++++ Records shown ++++

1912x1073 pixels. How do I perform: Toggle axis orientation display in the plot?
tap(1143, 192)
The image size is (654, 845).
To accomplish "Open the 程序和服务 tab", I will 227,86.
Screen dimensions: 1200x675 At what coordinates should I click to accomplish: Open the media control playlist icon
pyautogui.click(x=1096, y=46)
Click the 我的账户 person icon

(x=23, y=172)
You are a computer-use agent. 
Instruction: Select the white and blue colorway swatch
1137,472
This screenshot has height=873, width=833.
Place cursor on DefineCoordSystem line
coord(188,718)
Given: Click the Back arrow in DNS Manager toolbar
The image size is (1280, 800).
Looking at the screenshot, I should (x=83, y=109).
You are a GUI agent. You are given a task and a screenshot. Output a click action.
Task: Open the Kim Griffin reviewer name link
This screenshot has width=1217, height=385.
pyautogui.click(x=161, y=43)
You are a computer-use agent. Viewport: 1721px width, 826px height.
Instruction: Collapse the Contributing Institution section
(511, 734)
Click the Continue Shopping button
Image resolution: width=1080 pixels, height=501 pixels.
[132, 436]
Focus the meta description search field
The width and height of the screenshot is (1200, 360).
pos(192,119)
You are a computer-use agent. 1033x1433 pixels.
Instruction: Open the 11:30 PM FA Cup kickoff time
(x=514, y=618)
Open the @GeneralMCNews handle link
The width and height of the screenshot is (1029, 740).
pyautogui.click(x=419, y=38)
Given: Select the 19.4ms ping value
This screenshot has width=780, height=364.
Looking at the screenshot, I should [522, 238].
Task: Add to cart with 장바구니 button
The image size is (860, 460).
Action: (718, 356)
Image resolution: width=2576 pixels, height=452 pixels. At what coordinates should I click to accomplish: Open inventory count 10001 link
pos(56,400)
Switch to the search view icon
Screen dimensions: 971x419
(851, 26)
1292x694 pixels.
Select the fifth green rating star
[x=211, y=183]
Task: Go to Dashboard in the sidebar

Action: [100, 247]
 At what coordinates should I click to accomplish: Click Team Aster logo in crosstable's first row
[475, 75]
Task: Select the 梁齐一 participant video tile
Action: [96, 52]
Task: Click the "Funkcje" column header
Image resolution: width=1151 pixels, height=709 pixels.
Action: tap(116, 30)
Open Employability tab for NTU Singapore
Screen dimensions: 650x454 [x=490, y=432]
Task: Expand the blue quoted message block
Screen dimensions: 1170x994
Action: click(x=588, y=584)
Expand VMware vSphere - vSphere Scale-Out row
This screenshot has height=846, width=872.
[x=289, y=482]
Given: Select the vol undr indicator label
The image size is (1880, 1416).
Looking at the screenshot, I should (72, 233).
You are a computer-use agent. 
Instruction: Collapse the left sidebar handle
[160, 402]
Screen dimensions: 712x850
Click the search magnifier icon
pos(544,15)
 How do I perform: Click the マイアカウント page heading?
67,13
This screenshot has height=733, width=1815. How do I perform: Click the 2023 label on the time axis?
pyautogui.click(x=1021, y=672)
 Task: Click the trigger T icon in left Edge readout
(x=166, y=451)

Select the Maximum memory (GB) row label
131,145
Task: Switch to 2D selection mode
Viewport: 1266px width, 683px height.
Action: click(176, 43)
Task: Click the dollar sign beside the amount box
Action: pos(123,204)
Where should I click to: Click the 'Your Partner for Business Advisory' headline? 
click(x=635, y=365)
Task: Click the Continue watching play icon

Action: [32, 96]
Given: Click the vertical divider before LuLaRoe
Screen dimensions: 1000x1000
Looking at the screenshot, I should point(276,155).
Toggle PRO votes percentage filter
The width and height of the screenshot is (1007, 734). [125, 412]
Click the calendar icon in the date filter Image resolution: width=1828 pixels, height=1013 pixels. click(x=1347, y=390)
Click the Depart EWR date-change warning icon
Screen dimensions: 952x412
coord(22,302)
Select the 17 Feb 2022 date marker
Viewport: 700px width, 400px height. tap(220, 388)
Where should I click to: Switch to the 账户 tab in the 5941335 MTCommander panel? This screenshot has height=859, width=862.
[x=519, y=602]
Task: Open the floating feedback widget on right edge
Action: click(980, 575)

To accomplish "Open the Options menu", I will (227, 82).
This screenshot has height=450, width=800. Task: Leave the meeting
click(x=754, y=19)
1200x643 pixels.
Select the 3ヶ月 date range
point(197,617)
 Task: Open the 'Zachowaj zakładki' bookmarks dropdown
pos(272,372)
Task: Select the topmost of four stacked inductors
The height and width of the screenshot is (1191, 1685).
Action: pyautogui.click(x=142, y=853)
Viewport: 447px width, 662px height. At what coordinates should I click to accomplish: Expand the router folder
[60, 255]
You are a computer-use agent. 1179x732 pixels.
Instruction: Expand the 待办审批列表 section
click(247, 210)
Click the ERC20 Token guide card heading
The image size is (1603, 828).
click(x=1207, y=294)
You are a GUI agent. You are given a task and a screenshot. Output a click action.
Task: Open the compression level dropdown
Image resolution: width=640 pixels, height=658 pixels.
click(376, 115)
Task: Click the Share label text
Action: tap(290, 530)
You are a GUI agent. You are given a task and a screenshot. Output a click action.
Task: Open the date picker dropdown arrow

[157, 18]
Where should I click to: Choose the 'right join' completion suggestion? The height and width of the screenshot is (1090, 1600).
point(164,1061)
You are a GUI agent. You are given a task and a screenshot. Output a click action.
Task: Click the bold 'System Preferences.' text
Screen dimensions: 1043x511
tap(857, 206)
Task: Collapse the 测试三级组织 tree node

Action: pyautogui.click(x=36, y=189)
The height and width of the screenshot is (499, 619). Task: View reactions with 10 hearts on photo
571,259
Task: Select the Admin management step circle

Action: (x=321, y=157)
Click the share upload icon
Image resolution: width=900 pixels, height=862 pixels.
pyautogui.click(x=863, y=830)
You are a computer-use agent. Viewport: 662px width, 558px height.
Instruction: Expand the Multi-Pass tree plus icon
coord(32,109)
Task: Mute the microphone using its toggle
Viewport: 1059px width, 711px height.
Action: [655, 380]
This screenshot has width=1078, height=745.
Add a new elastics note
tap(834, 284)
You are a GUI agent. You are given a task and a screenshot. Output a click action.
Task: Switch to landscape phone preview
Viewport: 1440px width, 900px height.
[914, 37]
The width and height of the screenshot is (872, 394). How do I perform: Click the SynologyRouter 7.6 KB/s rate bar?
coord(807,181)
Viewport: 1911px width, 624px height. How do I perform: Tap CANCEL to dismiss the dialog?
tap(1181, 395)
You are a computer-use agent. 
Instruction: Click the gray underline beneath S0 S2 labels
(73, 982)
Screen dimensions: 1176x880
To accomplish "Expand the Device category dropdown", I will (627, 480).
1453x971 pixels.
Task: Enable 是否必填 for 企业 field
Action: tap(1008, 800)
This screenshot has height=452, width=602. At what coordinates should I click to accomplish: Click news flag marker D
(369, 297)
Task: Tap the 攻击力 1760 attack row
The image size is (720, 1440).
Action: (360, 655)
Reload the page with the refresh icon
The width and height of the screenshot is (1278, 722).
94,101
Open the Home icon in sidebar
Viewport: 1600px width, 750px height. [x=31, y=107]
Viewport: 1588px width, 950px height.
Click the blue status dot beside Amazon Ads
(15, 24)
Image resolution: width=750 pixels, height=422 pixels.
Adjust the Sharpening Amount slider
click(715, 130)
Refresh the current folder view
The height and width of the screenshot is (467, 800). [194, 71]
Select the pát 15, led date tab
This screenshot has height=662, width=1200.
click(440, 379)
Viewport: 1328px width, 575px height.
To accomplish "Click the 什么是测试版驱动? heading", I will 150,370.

++++

■ **Instructions to follow**
Restate each entry word for word.

■ **Completed exercise**
1912x1073 pixels. How do I perform: Toggle axis orientation display in the plot?
tap(1143, 192)
The image size is (654, 845).
To accomplish "Open the 程序和服务 tab", I will 227,86.
Screen dimensions: 1200x675 At what coordinates should I click to accomplish: Open the media control playlist icon
pyautogui.click(x=1096, y=46)
Click the 我的账户 person icon

(x=23, y=172)
You are a computer-use agent. 
Instruction: Select the white and blue colorway swatch
1137,472
This screenshot has height=873, width=833.
Place cursor on DefineCoordSystem line
coord(188,718)
Given: Click the Back arrow in DNS Manager toolbar
The image size is (1280, 800).
Looking at the screenshot, I should (x=83, y=109).
You are a GUI agent. You are given a task and a screenshot. Output a click action.
Task: Open the Kim Griffin reviewer name link
This screenshot has width=1217, height=385.
pyautogui.click(x=161, y=43)
You are a computer-use agent. Viewport: 1721px width, 826px height.
Instruction: Collapse the Contributing Institution section
(511, 734)
Click the Continue Shopping button
Image resolution: width=1080 pixels, height=501 pixels.
[132, 436]
Focus the meta description search field
The width and height of the screenshot is (1200, 360).
pos(192,119)
You are a computer-use agent. 1033x1433 pixels.
Instruction: Open the 11:30 PM FA Cup kickoff time
(x=514, y=618)
Open the @GeneralMCNews handle link
The width and height of the screenshot is (1029, 740).
pyautogui.click(x=419, y=38)
Given: Select the 19.4ms ping value
This screenshot has width=780, height=364.
Looking at the screenshot, I should [522, 238].
Task: Add to cart with 장바구니 button
The image size is (860, 460).
Action: (718, 356)
Image resolution: width=2576 pixels, height=452 pixels. At what coordinates should I click to accomplish: Open inventory count 10001 link
pos(56,400)
Switch to the search view icon
Screen dimensions: 971x419
(851, 26)
1292x694 pixels.
Select the fifth green rating star
[x=211, y=183]
Task: Go to Dashboard in the sidebar

Action: [100, 247]
 At what coordinates should I click to accomplish: Click Team Aster logo in crosstable's first row
[475, 75]
Task: Select the 梁齐一 participant video tile
Action: [96, 52]
Task: Click the "Funkcje" column header
Image resolution: width=1151 pixels, height=709 pixels.
Action: tap(116, 30)
Open Employability tab for NTU Singapore
Screen dimensions: 650x454 [x=490, y=432]
Task: Expand the blue quoted message block
Screen dimensions: 1170x994
Action: click(x=588, y=584)
Expand VMware vSphere - vSphere Scale-Out row
This screenshot has height=846, width=872.
[x=289, y=482]
Given: Select the vol undr indicator label
The image size is (1880, 1416).
Looking at the screenshot, I should (72, 233).
You are a computer-use agent. 
Instruction: Collapse the left sidebar handle
[160, 402]
Screen dimensions: 712x850
Click the search magnifier icon
pos(544,15)
 How do I perform: Click the マイアカウント page heading?
67,13
This screenshot has height=733, width=1815. How do I perform: Click the 2023 label on the time axis?
pyautogui.click(x=1021, y=672)
 Task: Click the trigger T icon in left Edge readout
(x=166, y=451)

Select the Maximum memory (GB) row label
131,145
Task: Switch to 2D selection mode
Viewport: 1266px width, 683px height.
Action: click(176, 43)
Task: Click the dollar sign beside the amount box
Action: pos(123,204)
Where should I click to: Click the 'Your Partner for Business Advisory' headline? 
click(x=635, y=365)
Task: Click the Continue watching play icon

Action: [32, 96]
Given: Click the vertical divider before LuLaRoe
Screen dimensions: 1000x1000
Looking at the screenshot, I should point(276,155).
Toggle PRO votes percentage filter
The width and height of the screenshot is (1007, 734). [125, 412]
Click the calendar icon in the date filter Image resolution: width=1828 pixels, height=1013 pixels. click(x=1347, y=390)
Click the Depart EWR date-change warning icon
Screen dimensions: 952x412
coord(22,302)
Select the 17 Feb 2022 date marker
Viewport: 700px width, 400px height. tap(220, 388)
Where should I click to: Switch to the 账户 tab in the 5941335 MTCommander panel? This screenshot has height=859, width=862.
[x=519, y=602]
Task: Open the floating feedback widget on right edge
Action: click(980, 575)

To accomplish "Open the Options menu", I will (227, 82).
This screenshot has height=450, width=800. Task: Leave the meeting
click(x=754, y=19)
1200x643 pixels.
Select the 3ヶ月 date range
point(197,617)
 Task: Open the 'Zachowaj zakładki' bookmarks dropdown
pos(272,372)
Task: Select the topmost of four stacked inductors
The height and width of the screenshot is (1191, 1685).
Action: pyautogui.click(x=142, y=853)
Viewport: 447px width, 662px height. At what coordinates should I click to accomplish: Expand the router folder
[60, 255]
You are a computer-use agent. 1179x732 pixels.
Instruction: Expand the 待办审批列表 section
click(247, 210)
Click the ERC20 Token guide card heading
The image size is (1603, 828).
click(x=1207, y=294)
You are a GUI agent. You are given a task and a screenshot. Output a click action.
Task: Open the compression level dropdown
Image resolution: width=640 pixels, height=658 pixels.
click(376, 115)
Task: Click the Share label text
Action: tap(290, 530)
You are a GUI agent. You are given a task and a screenshot. Output a click action.
Task: Open the date picker dropdown arrow

[157, 18]
Where should I click to: Choose the 'right join' completion suggestion? The height and width of the screenshot is (1090, 1600).
point(164,1061)
You are a GUI agent. You are given a task and a screenshot. Output a click action.
Task: Click the bold 'System Preferences.' text
Screen dimensions: 1043x511
tap(857, 206)
Task: Collapse the 测试三级组织 tree node

Action: pyautogui.click(x=36, y=189)
The height and width of the screenshot is (499, 619). Task: View reactions with 10 hearts on photo
571,259
Task: Select the Admin management step circle

Action: (x=321, y=157)
Click the share upload icon
Image resolution: width=900 pixels, height=862 pixels.
pyautogui.click(x=863, y=830)
You are a computer-use agent. Viewport: 662px width, 558px height.
Instruction: Expand the Multi-Pass tree plus icon
coord(32,109)
Task: Mute the microphone using its toggle
Viewport: 1059px width, 711px height.
Action: [655, 380]
This screenshot has width=1078, height=745.
Add a new elastics note
tap(834, 284)
You are a GUI agent. You are given a task and a screenshot. Output a click action.
Task: Switch to landscape phone preview
Viewport: 1440px width, 900px height.
[914, 37]
The width and height of the screenshot is (872, 394). How do I perform: Click the SynologyRouter 7.6 KB/s rate bar?
coord(807,181)
Viewport: 1911px width, 624px height. How do I perform: Tap CANCEL to dismiss the dialog?
tap(1181, 395)
You are a computer-use agent. 
Instruction: Click the gray underline beneath S0 S2 labels
(73, 982)
Screen dimensions: 1176x880
To accomplish "Expand the Device category dropdown", I will (627, 480).
1453x971 pixels.
Task: Enable 是否必填 for 企业 field
Action: tap(1008, 800)
This screenshot has height=452, width=602. At what coordinates should I click to accomplish: Click news flag marker D
(369, 297)
Task: Tap the 攻击力 1760 attack row
The image size is (720, 1440).
Action: (360, 655)
Reload the page with the refresh icon
The width and height of the screenshot is (1278, 722).
94,101
Open the Home icon in sidebar
Viewport: 1600px width, 750px height. [x=31, y=107]
Viewport: 1588px width, 950px height.
Click the blue status dot beside Amazon Ads
(15, 24)
Image resolution: width=750 pixels, height=422 pixels.
Adjust the Sharpening Amount slider
click(715, 130)
Refresh the current folder view
The height and width of the screenshot is (467, 800). [194, 71]
Select the pát 15, led date tab
This screenshot has height=662, width=1200.
click(440, 379)
Viewport: 1328px width, 575px height.
To accomplish "Click the 什么是测试版驱动? heading", I will 150,370.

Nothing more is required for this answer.